Pluie de commentaires sur la page Instagram de City Editions. La couverture française du livre Avant de le laisser partir de Kennedy Ryan a attiré de nombreuses critiques en août dernier. On peut y voir des marguerites sur un fond bleu alors qu’une femme noire avec un afro apparaît sur la version originale. Certaines bookstagrameuses se sont même insurgées sur les réseaux sociaux pour dénoncer une méthode d’invisibilisation.

Couverture française
Couverture originale

Un manque de respect et une invisibilisation des personnages noirs

« C’est une blague ? » : voici la première réaction de Margaux Rakotoarivony, du compte Instagram @readingvibz, quand elle a vu la couverture française du livre Avant de le laisser partir de Kennedy Ryan, publié aux éditions City et en librairie depuis le 18 septembre. Margaux avait d’ailleurs exprimé son mécontentement en story le 31 août.

Le même jour, Élodie-Aude Arnolin, autrice et bookstagrameuse derrière le compte @labooktillaise, publiait des stories et une vidéo TikTok pour expliquer les conséquences, d’après elle, d’un tel choix éditorial. Elle parle même de « malhonnêteté intellectuelle », soit une utilisation déloyale d’arguments en vue d’une orientation particulière de la pensée. « La couverture s’éloigne du genre du livre. Là, on dirait un bouquin de développement personnel. On ne comprend pas que c’est de la romance », explique-t-elle.

Pour les deux vingtenaires, il y aura aussi des conséquences sur les ventes. Ce qui désole Margaux : « personne ne va s’arrêter dessus alors que c’est un livre exceptionnel dans lequel il y a de nombreuses représentations et qui peut parler à beaucoup de monde ». Elle dénonce également un choix déplacé vis-à-vis de Kennedy Ryan. « C’est un manque de respect pour le contenu du livre et pour l’autrice qui avait défendu sur les réseaux sociaux son choix d’avoir une femme noire en couverture de son roman », indique-t-elle. Pour Élodie-Aude, en faisant ce choix, « la maison d’édition participe à l’invisibilisation des personnes noires, mais aussi empêche les lecteur·rices qui pourraient s’identifier de le remarquer ». Et ce n’est pas la première fois que les lectrices constatent qu’il y a un décalage entre la description des personnages et la façon dont ils sont dépeints en couverture.


Un problème récurrent

Élodie-Aude donne l’exemple de la série Les Chroniques lunaires de Marissa Meyer, aux éditions PKJ. Sur les couvertures, on retrouve les caractéristiques des princesses Disney alors que leur description dans l’histoire est tout autre. Dans le premier tome, le personnage de Cinder est asiatique, mais la couverture laisse à penser qu’il s’agit d’une femme caucasienne. Quant au personnage de Winter, en 2016, elle ressemblait en tout point à la princesse du dessin animé, avec sa peau très blanche et ses cheveux lisses, alors qu’elle est décrite comme une femme noire. « Quand je l’ai lu la première fois, je me suis tellement concentrée sur la couverture que je n’ai pas compris. Et à ma deuxième lecture, j’ai réalisé que Winter était une femme noire à la peau foncée et que l’autrice le mettait vraiment en avant », raconte Élodie-Aude. Il aura fallu attendre 4 ans avant le changement de couverture de ce quatrième tome. Depuis 2020, la forme du visage et la texture de cheveux de Winter sont différentes. En revanche, sa couleur de peau n’a pas changé.

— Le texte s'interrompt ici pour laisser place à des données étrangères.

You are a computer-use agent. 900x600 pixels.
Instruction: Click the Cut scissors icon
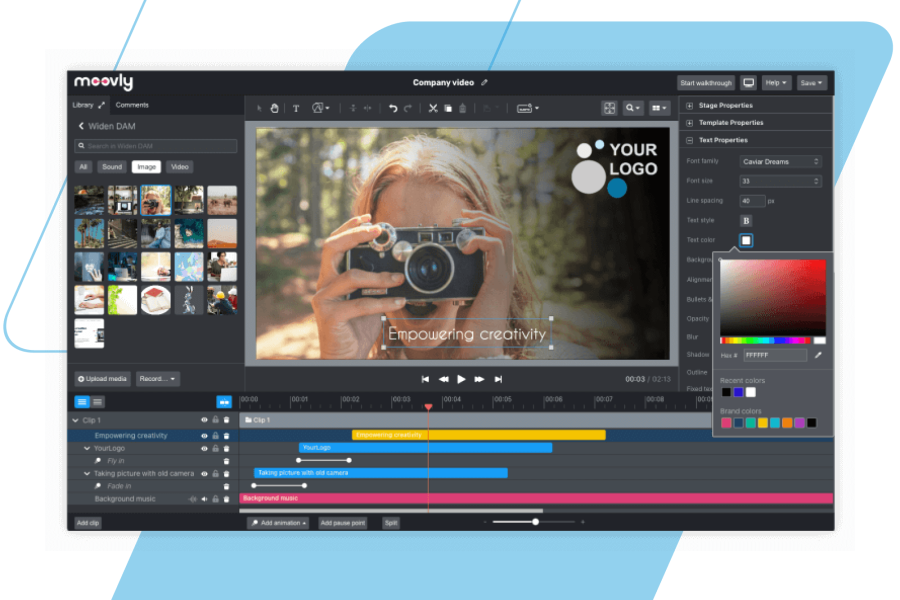pyautogui.click(x=433, y=108)
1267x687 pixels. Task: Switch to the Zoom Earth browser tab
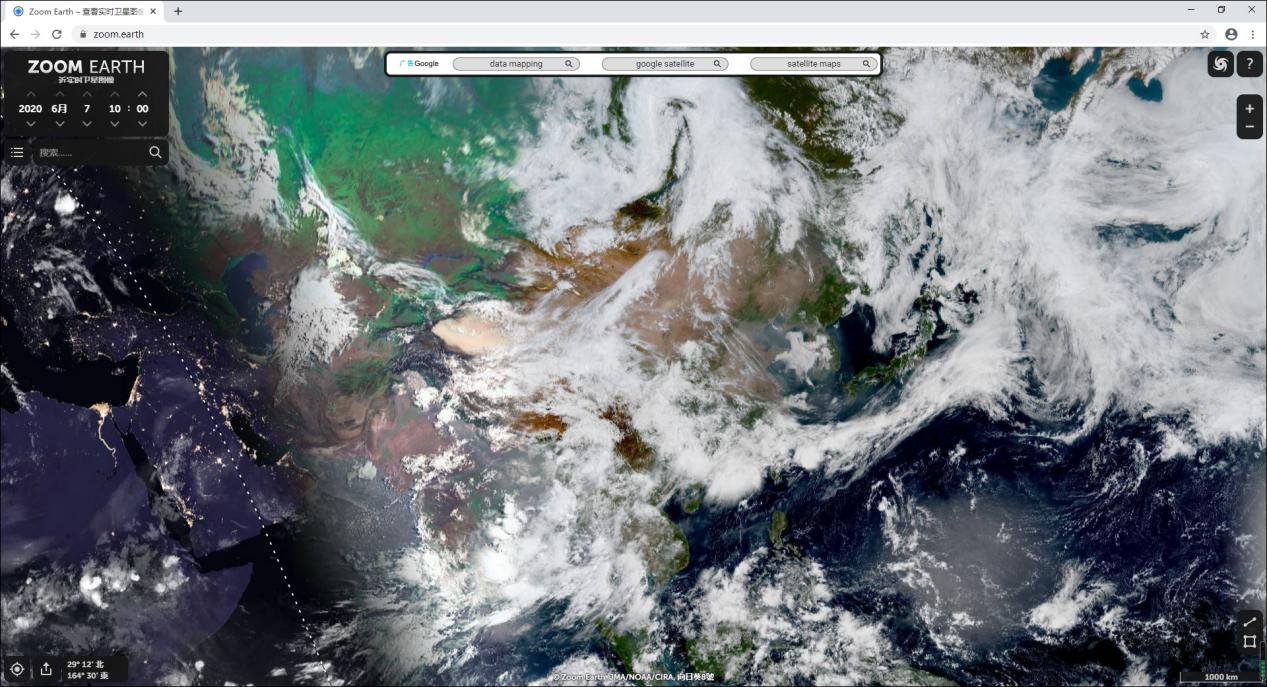pos(80,11)
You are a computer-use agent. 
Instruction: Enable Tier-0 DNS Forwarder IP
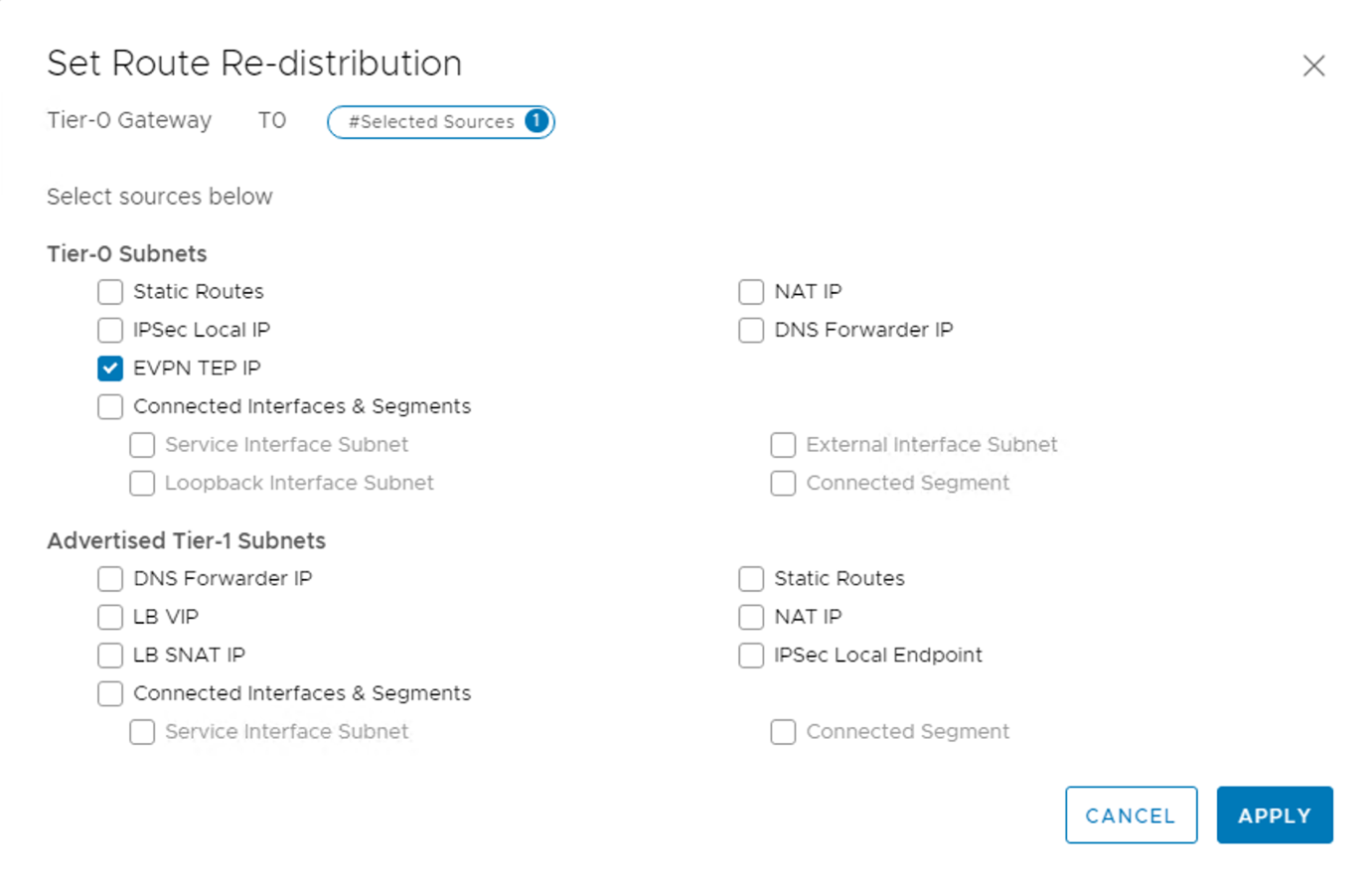click(751, 330)
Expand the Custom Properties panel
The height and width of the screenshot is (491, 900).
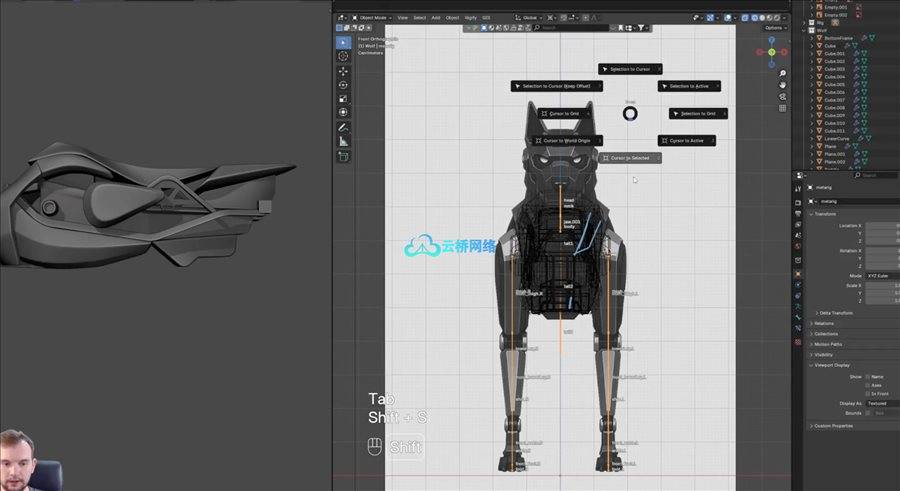tap(833, 426)
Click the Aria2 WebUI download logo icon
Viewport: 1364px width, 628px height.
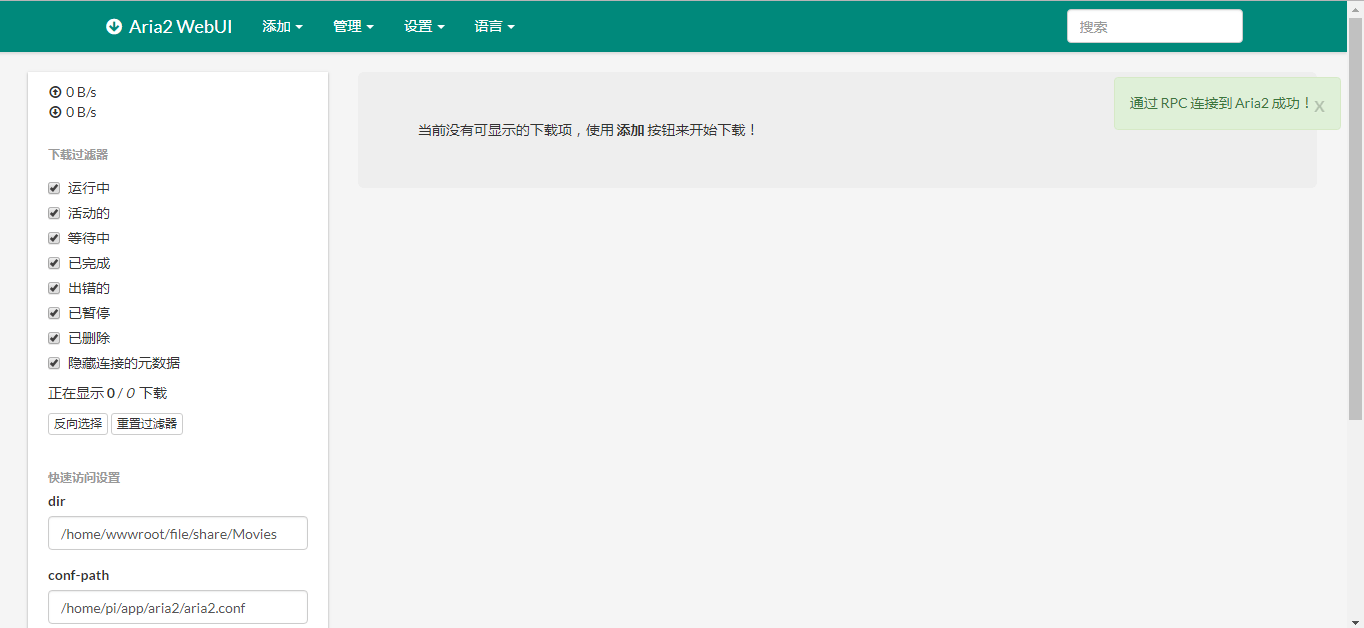114,27
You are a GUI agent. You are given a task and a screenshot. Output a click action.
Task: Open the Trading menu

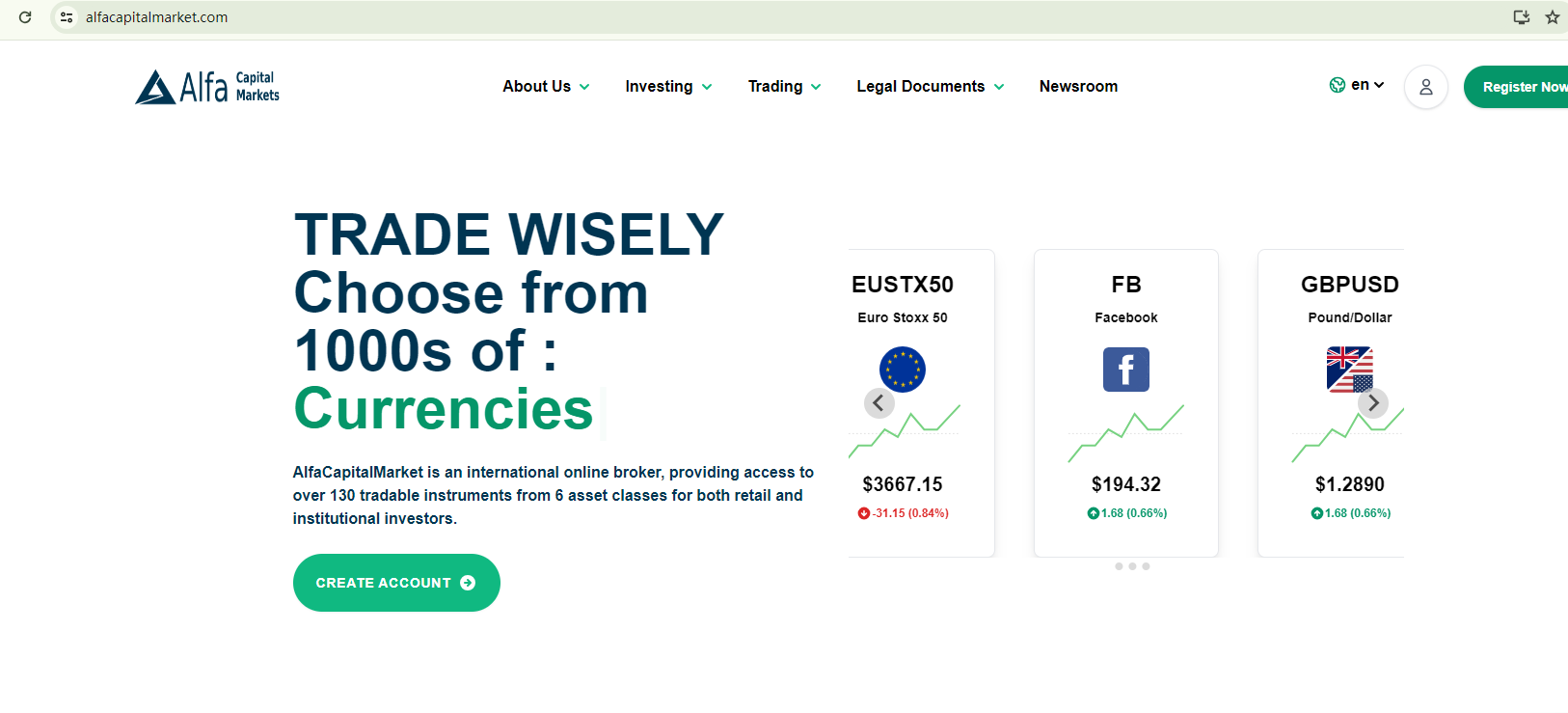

Une autre couverture qui a fait parler d’elle est celle du livre Eliza est féministe de Michelle Quach, aux éditions Gallimard Jeunesse. À sa publication, en 2022, les personnages asiatiques montrés sur la version originale ont laissé la place à des casiers bleus avec le titre tagué en jaune. La maison d’édition a rectifié le tir en juin dernier avec la sortie du format poche.

En ce qui concerne Avant de le laisser partir, rien ne laisse à penser qu’une modification sera apportée à la couverture. Face aux nombreuses critiques sur sa page Instagram, City Editions s’est exprimée en commentaire et s’est dit « navrée que la couverture ne convienne pas ». Avant d’ajouter : « le but était de correspondre à la mode actuelle du marché français, il n’y avait absolument aucune mauvaise intention de notre part ». Pour Élodie-Aude, la maison d’édition n’a pas analysé le marché français actuel du livre. Même son de cloche du côté de Margaux : « ça n’a pas de sens. Le livre Vous êtes sur le portable de Sam a été traduit en français en 2022 avec exactement la même couverture. Ils ont même repris la police du titre ». La bookstagrameuse se questionne : « pourquoi avec un couple asiatique on arrive à faire un copier-coller, mais pas avec un livre avec une femme noire ? » Pour elle, c’est essentiel aujourd’hui de se voir représentée autant sur les couvertures que dans les récits.


Le choix des couvertures compte !

Et ce, que ce soit dans les habitudes quotidiennes ou les appréhensions que l’on peut avoir quand on est une personne racisée et que l’on rencontre sa belle-famille blanche. « Je vais m’inquiéter de leur réaction et des questions du genre “tu viens d’où ? D’Afrique ? De Madagascar ? C’est pareil non ?” Ça, c’est ma réalité et on a besoin de la voir dans les livres », insiste-t-elle. Élodie-Aude est du même avis : « De l’enfance à l’adolescence jusqu’à l’âge adulte, on se construit avec les magazines et les livres qu’on lit, les séries et les films qu’on regarde. Et à force de ne pas se voir, on arrive à se demander si on compte, si on est légitime à être dans l’espace public. Est-ce qu’il y a un problème avec ce à quoi je ressemble ? »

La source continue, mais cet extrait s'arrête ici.